The continuing oil spill in the Gulf is a terrible tradgedy. As a 30 year veteran of the Kern County oil patch, myself and all of the oil workers here in the Bakersfield area have a very good understanding of the huge environmental impact that this spill will have on the Gulf ecosystem. 1000bbls a day or 25000bbls a day it doesn't matter when you start discussing those kinds of volumes. It is huge no matter the volume debate.
What we cannot do, and I think the President understands this, is run and hide from offshore drilling. Yes when there are mistakes (and the poor men on that rig made a series of huge mistakes obviously) it has a huge impact on the people of the area and on the national psyche. But 30%....I'll say it again...30% of this nations oil comes from the gulf and about ~40% overall from offshore (rigs off the east and west coasts). Until we have reliable forms of renewable energy sources, oil is here to stay no matter what environmentalists would like.

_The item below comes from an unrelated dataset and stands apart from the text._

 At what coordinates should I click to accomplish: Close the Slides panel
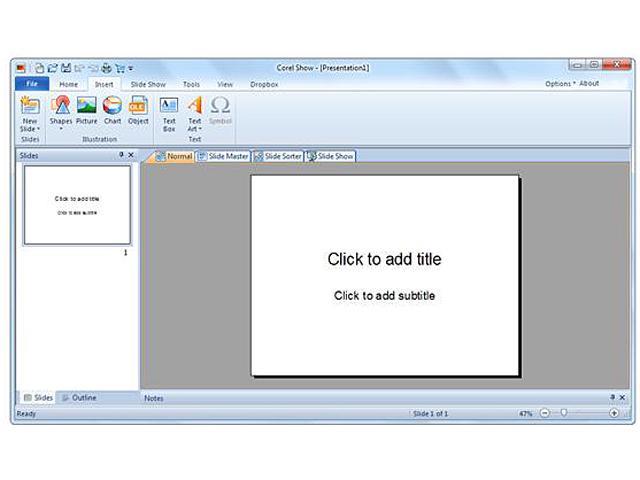tap(131, 155)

Can we make offshore drilling safer? Of course! Human mistakes need to be engineered out of the equation. More failsafe devices... improved safety culutres.... more focus on instituing Standard Operating Procedures and auditing the employees to ensure they follow correct procedures... swarms of auditors to constantly audit the processes and procedures on offshore rigs (oil companies cringe at increasing head count...I know from many years of experience). But what will this disaster cost BP and its rig partner, TransOcean? Billions! Would not it be better to spend a fraction of that on new safety auditors on all offshore rigs?
It was embarrasing to watch the CEO of BP throw TransOcean under the bus this morning on the Today Show on NBC. They are your partners Sir and you hold as much blame (maybe more since you told the MMS that a spill from this rig was only a very remote possibility) as TransOcean. When was the last Safety Audit performed on that rig by BP Mr. CEO!!!